The study is of good quality, in the field of basic laboratory research, to understand the effects of additives that are used by the food industry.
This research shows how some of the components of ultra-processed products, in particular emulsifiers, have a detrimental effect on different physiological parameters in experimental animals. However, there is already evidence in the literature from epidemiological studies (which examine how regular consumption of ultra-processed products produces short, medium and long-term effects on health). These studies have shown that high consumption of ultra-processed products is associated with an increased risk of premature mortality, development of some cancers, obesity and a range of other health problems, making it inadvisable for ultra-processed foods to be part of our regular diets.
We can never extrapolate these kinds of results [in animals] to people. However, when potential harmful effects of some substances are found, public agencies that watch over people's health (in Spain, the AESAN) have the obligation to examine scientific evidence and decide whether the marketing authorisation of this substance has to be revoked.
The evidence from epidemiological studies is sufficient to advise against the consumption of ultra-processed products. The dietary recommendations issued by AESAN for the general population, which emphasise the consumption of foods within traditional Spanish dietary patterns, and which recommend minimising the consumption of processed products, rich in salt, sugar, poor-quality fats and food additives, also apply to pregnant women. There are additional nutritional recommendations for this specific group, in addition to others that are proposed in obstetric consultations on a regular basis.
This study is important for providing evidence of potential harmful health effects of consuming food additives — in this case, emulsifiers. The findings add to other evidence that has been indicating how these substances, for example, alter the intestinal wall, leading to various health damages. It's noteworthy that the study examined the effect of the emulsifier in isolation, which makes the consumption of ultra-processed foods even more concerning: these foods combine additives of different natures, which could amplify the damages.

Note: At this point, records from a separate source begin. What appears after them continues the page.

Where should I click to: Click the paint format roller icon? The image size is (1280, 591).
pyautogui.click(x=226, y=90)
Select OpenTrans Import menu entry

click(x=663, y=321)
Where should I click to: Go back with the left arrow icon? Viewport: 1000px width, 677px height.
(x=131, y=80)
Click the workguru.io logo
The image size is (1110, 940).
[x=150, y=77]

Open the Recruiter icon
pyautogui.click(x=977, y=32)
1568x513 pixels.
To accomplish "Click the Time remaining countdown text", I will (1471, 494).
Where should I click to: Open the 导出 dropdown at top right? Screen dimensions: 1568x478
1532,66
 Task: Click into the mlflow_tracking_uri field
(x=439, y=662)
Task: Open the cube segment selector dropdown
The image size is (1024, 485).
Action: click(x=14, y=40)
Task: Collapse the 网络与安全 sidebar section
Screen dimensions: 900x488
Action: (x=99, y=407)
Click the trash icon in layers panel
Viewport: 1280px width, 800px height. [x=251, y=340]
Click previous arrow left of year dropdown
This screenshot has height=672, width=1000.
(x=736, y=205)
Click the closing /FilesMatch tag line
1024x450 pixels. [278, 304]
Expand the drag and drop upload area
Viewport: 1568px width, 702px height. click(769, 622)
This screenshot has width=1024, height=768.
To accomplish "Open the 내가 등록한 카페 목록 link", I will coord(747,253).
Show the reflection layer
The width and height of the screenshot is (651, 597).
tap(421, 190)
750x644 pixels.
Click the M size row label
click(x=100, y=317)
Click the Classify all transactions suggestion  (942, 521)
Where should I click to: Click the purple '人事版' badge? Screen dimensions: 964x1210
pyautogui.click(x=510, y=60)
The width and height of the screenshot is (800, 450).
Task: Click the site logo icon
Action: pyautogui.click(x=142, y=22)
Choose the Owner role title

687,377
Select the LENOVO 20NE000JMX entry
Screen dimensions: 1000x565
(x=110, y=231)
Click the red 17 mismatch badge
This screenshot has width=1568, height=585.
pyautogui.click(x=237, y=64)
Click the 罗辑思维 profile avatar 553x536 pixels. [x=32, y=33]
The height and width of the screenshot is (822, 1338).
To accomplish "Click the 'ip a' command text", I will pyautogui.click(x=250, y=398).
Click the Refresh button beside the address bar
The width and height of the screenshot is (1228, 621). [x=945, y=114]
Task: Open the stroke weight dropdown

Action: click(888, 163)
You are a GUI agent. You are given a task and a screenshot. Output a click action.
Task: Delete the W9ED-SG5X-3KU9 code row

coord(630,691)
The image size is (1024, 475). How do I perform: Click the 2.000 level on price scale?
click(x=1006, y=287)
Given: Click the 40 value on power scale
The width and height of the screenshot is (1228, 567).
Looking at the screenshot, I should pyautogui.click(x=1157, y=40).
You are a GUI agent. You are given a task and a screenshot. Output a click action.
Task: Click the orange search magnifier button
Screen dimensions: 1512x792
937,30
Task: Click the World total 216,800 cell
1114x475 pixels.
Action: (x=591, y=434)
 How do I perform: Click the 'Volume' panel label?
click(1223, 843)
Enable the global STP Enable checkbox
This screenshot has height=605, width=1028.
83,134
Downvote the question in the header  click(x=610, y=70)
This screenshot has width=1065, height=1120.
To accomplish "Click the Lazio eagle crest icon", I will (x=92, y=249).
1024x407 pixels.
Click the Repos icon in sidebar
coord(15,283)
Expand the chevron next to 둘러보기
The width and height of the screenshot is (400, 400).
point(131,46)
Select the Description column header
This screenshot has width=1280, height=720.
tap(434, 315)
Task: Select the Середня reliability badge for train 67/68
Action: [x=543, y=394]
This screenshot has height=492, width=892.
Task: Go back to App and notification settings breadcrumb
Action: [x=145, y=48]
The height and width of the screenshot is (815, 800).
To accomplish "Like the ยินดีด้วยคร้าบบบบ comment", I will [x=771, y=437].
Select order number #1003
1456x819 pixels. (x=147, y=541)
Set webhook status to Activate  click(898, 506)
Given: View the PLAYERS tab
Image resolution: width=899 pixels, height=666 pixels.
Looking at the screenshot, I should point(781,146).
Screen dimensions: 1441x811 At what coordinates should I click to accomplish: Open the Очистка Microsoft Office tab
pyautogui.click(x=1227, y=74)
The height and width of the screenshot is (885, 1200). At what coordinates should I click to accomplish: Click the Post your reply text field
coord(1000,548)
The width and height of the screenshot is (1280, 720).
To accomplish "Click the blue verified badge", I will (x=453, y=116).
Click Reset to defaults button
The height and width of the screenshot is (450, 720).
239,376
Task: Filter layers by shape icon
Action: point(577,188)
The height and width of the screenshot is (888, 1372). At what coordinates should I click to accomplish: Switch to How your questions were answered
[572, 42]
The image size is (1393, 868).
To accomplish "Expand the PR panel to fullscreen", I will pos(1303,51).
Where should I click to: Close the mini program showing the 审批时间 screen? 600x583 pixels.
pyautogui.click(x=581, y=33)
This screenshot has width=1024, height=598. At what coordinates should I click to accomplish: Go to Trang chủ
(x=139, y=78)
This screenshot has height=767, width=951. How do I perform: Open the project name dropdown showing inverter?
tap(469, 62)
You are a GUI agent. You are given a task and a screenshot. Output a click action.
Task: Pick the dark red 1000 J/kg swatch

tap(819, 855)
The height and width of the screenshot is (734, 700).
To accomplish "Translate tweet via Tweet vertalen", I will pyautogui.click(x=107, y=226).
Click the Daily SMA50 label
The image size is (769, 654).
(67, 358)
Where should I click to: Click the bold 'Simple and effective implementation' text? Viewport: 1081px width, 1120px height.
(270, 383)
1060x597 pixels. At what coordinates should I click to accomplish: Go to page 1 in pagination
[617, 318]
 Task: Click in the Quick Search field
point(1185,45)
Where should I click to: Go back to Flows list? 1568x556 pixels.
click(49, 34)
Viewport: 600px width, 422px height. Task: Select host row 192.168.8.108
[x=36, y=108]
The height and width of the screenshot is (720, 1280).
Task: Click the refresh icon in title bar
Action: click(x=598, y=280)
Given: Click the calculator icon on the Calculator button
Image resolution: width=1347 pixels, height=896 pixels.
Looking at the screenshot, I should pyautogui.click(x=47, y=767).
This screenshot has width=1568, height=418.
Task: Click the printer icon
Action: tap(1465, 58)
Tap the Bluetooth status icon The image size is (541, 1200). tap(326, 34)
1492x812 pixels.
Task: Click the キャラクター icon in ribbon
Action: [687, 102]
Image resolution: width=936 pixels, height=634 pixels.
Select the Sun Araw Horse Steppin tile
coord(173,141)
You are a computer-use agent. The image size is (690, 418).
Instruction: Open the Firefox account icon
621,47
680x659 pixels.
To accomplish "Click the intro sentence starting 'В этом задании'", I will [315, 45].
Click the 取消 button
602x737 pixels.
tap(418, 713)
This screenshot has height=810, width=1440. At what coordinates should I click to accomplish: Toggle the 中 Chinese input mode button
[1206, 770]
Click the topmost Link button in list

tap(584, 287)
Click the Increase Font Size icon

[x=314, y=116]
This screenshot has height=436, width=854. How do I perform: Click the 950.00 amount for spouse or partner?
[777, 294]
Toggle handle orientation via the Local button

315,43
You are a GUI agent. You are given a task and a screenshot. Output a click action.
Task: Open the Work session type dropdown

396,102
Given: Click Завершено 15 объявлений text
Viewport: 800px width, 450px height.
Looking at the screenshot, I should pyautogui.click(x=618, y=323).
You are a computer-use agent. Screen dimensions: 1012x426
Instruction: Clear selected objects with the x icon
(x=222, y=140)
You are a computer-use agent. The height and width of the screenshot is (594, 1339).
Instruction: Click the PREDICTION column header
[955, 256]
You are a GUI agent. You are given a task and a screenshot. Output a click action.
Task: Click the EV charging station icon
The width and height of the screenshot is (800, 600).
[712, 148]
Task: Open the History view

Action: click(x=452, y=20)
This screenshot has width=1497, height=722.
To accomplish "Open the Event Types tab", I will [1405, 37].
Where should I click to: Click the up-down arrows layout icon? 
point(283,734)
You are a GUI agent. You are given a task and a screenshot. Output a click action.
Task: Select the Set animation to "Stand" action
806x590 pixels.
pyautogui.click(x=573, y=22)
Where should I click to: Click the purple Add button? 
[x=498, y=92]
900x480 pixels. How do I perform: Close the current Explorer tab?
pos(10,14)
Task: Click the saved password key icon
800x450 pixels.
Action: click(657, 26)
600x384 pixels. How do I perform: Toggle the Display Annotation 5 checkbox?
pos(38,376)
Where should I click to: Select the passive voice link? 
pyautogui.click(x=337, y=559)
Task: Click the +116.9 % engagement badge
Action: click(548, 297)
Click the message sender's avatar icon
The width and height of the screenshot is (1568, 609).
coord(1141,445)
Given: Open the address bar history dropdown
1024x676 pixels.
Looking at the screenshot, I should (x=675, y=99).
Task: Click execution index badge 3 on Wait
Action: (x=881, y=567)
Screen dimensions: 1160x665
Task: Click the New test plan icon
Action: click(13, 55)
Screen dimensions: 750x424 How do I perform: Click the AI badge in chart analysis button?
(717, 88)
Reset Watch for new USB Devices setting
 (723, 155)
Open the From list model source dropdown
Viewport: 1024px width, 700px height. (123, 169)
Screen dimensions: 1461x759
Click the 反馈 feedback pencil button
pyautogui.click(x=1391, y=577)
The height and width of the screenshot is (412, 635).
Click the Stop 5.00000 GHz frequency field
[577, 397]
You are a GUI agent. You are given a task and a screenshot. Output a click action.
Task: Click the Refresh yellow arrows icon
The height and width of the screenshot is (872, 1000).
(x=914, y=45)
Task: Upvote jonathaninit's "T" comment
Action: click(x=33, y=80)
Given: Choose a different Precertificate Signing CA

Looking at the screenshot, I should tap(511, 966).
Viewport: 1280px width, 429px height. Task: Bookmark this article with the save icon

Despite being approved for consumption by regulatory agencies responsible for food safety in each country, it is common that additives such as emulsifiers do not undergo long-term testing for their effects. Science indicates that, contrary to common belief, there's no way to ensure safety in the regular consumption of these substances. [Editors’ note: In the European Union, in 2021, the European Commissioner in charge of health and food safety, Stella Kyriakides, said: ‘Emulsifiers, as any other food additive, are subject to a premarket authorisation, which includes rigorous safety assessment. In addition, the legislation requires that food additives are kept under continuous observation. The Commission, together with the European Food Safety Authority, closely monitors new information on the authorised additives and may request that the safety of any food additive is re-evaluated at any time in the light of changing conditions of use or new scientific evidence available.’]
The results underscore the need to maintain a diet based on fresh foods, not only during pregnancy but in all stages of life. This is crucial to avoid the consumption of food additives and, more importantly, to ensure a rich and balanced nutritional intake from real food.